Jan
25

The Almighty RBI

By

Amazingly, all 1,831 of A-Rod's career RBI's have come in blowouts. (AP Photo/Amy Sancetta)

Runs batted in is one of baseball’s oldest and most sacred stats. It tells us how effective a player is at capitalizing on run scoring opportunities, driving in his teammates when they’re out on the bases like ducks on a pond. Except it doesn’t really do that, at least not with the proper context, anyway. It doesn’t tell us about the situation, how the runner was driven in, how many opportunities a batter has had to drive in a run, nothing. It’s a just a raw counting stat devoid of important information.

If we’re going to resort to using RBI, the best way to do so is with a rate stat, just like batting average or K/9. It’s actually pretty amazing that they used a rate stat for batting average back in the day but not for RBI. I guess it wasn’t easy to keep track of RBI opportunities back then, but it shows that the grandfathers of the sport and statistical record understand that a rate stat was the way to go. Despite that, the stat has remain unchanged for the last century.

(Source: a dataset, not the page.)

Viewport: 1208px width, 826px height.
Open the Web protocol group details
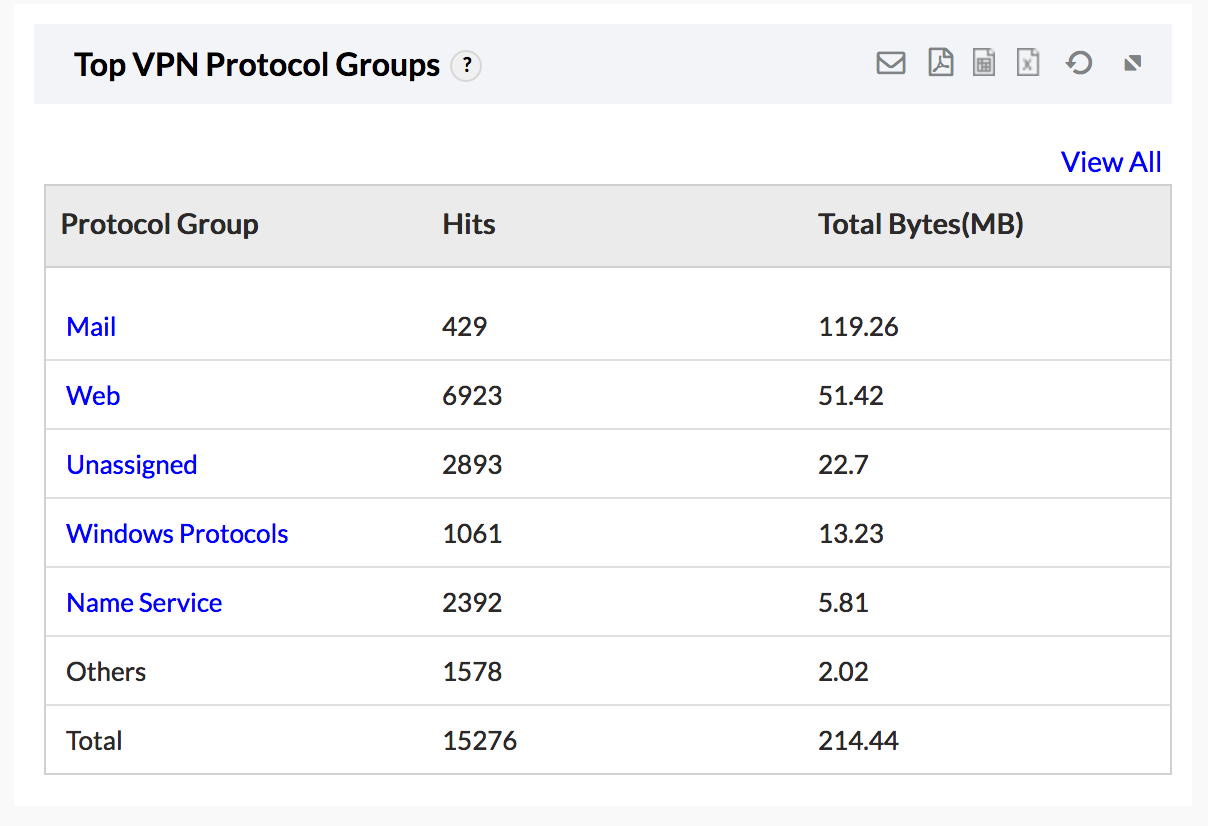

The table on the right has RBI opportunities and conversion rate for 2010 Yankees with at least 200 plate appearances, courtesy of Baseball Prospectus. This is the number of times a player drove in one of his teammates, so it doesn’t count the times he drove himself in with a homer. The league average RBI rate among batters with at least 200 plate appearances (345 qualified hitters) was 14.3% in 2010, with a standard deviation of 2.89%. The top RBI man in baseball last year was (wait for it) Ryan Hanigan of the Reds, who drove in 23.3% of runners on base. He only had 243 plate appearances due to injury though, so if we limit it to guys that played essentially a full season, the leader was Carlos Gonzalez at 22.1%. A-Rod was third, and then you had Pedro Alvarez and Delmon Young at 20.1% and 20.0%, respectively. There’s a few players in between A-Rod and those two, but they’re all right at 200 PA.

So this data is great, it’s certainly more useful than straight up RBI, but how stable is it? Does RBI rate fluctuate wildly from year to year like BABIP tends to do, or is a repeatable skill like say, drawing walks. I suspect it’s the former, but let’s look at some more data. Here’s the current Yankees that have played full-time over the last five years…

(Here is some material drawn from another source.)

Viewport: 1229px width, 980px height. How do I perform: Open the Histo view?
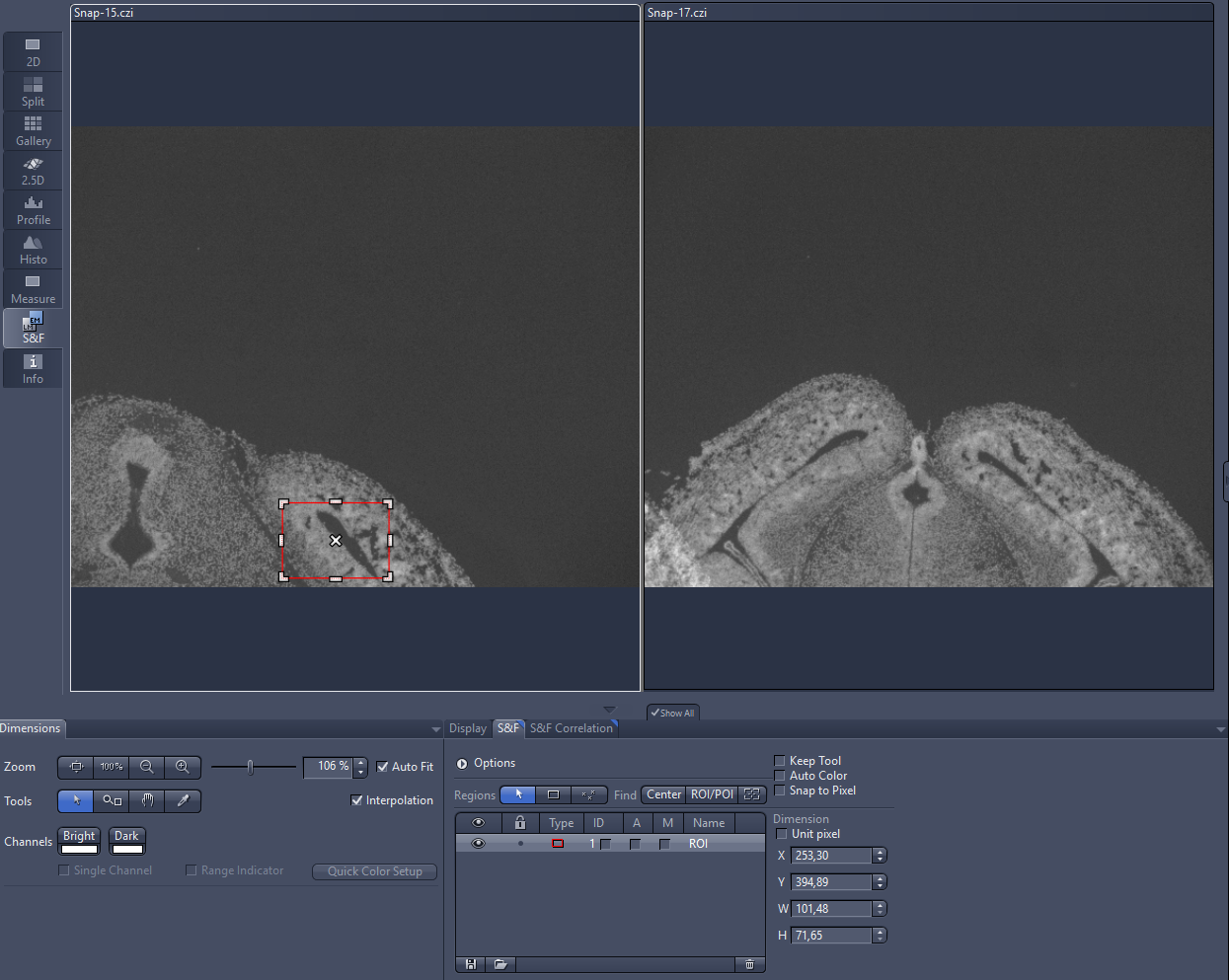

The rates for the individual players jump around quite a bit from year to year; the smallest gap between highest and lowest percentage is Nick Swisher at 2.4%. This isn’t much of a surprise, RBI’s almost always come on balls in play, so they’re just as prone to BABIP fluctuations as batting average.

Scoring runs and driving them in are obviously quite important, but the idea of an “RBI guy” is a fallacy. The best RBI guys in the game are the best hitters, period. Driving in runs requires the same set of skills – a) not make outs and to a slightly lesser extent, b) hitting for power – as hitting with the bases empty. If you can do those things, you’ll be productive no matter what kind of situations your presented. The Yankees were an above average RBI% team in 2010, and they will be going forward because they have some really awesome hitters in the lineup.

Categories : Analysis

33 Comments»

  1. bakekrukow412 says:

    I’D LOVE to show this to the nay-sayers who claim Alex doesn’t get the job done when it counts.

  2. Mickey Scheister says:

    So it looks as if we’ll see a regression from A-Rod, Cano and maybe Swisher. Cano being a fixture behind A-Rod most of the season last year may have caused his to increase, and hopefully stay increased. I’d love to see Grandy, Jeter, Teix and Posada rebound this year to offset. It looks like this data does solidify what has been said about Grandy, being a better hitter with the bases empty or no RISP. Hopefully the work with Long helps in all facets of his game! I wonder how it calculates a runner that is caught stealing, if that counts against the data. Very enlightening, I’ve never seen RBIs broken down like this. I like, I like.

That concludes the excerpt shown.